Martin Jol dołączył do drużyny
Martin Jol przybył dziś do Liverpoolu, by dołączyć do swojego zespołu na dzisiejszy mecz, kiedy Fulham po raz drugi w ciągu czterech dni podejmować będzie zespół z Merseyside.
Jol nie przyjechał wczoraj do Liverpoolu z the Cottagers, po tym jak opuścił sobotnią porażkę z Evertonem ze względu na problemy zdrowotne.
Jednak jest to zrozumiałe, że Holendrowi dano czas na regenerację, zanim dołączył dzisiaj do swoich podopiecznych przed meczem na Anfield.
Nieobecność Jola źle skończyła się dla Fulham, jako że na Goodison Park, kiedy Billy McKinlay, trener drużyny rezerw przejął stery, odnieśli największą porażkę na wyjeździe od czasu, gdy Jol objął posadę menedżera latem zeszłego roku.
Bez względu na to, kto siedzi na ławce rezerwowych, piłkarze Fulham są zdeterminowani, by wynagrodzić kibicom sobotnią porażkę, która utrudniła Londyńczykom plany zakończenia sezonu ponad Liverpoolem w ligowej tabeli.

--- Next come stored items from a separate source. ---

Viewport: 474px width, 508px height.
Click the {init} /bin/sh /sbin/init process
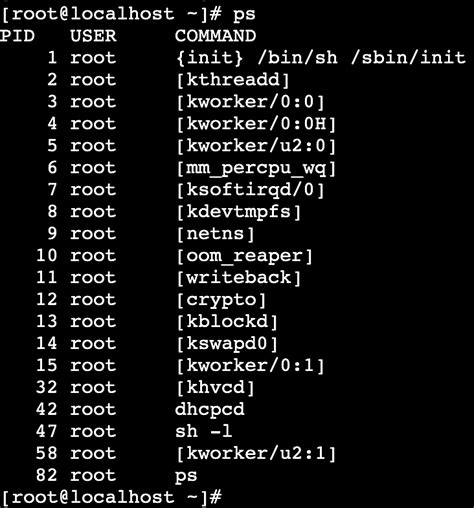click(x=320, y=58)
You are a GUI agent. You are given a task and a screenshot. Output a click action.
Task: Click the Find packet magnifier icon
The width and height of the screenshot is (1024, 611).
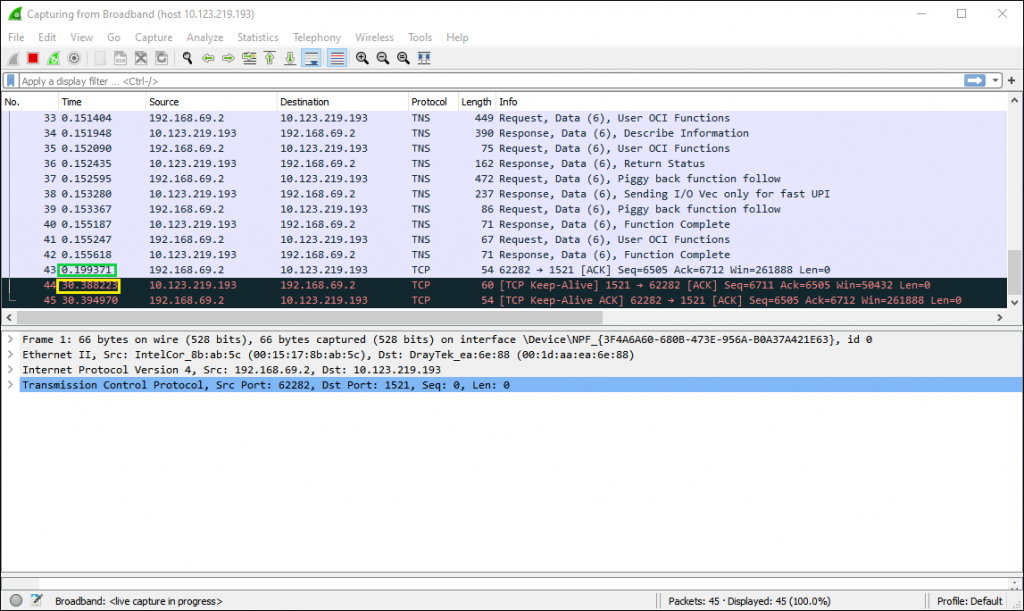coord(187,58)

Oba zespoły przed weekendem miały tyle samo punktów i niemal taką samą różnicę bramek, jednak the Cottagers, znajdujący się obecnie na 9. miejscu, muszą odnieść dzisiaj swoje pierwsze zwycięstwo na Anfield w historii, jeśli chcą zrównać się punktami z the Reds.
- Jeśli wygramy, zrównamy się punktami z Liverpoolem i właśnie dlatego jestem zdeterminowany, by ich pokonać - powiedział zawodnik Fulham, Mousa Dembele.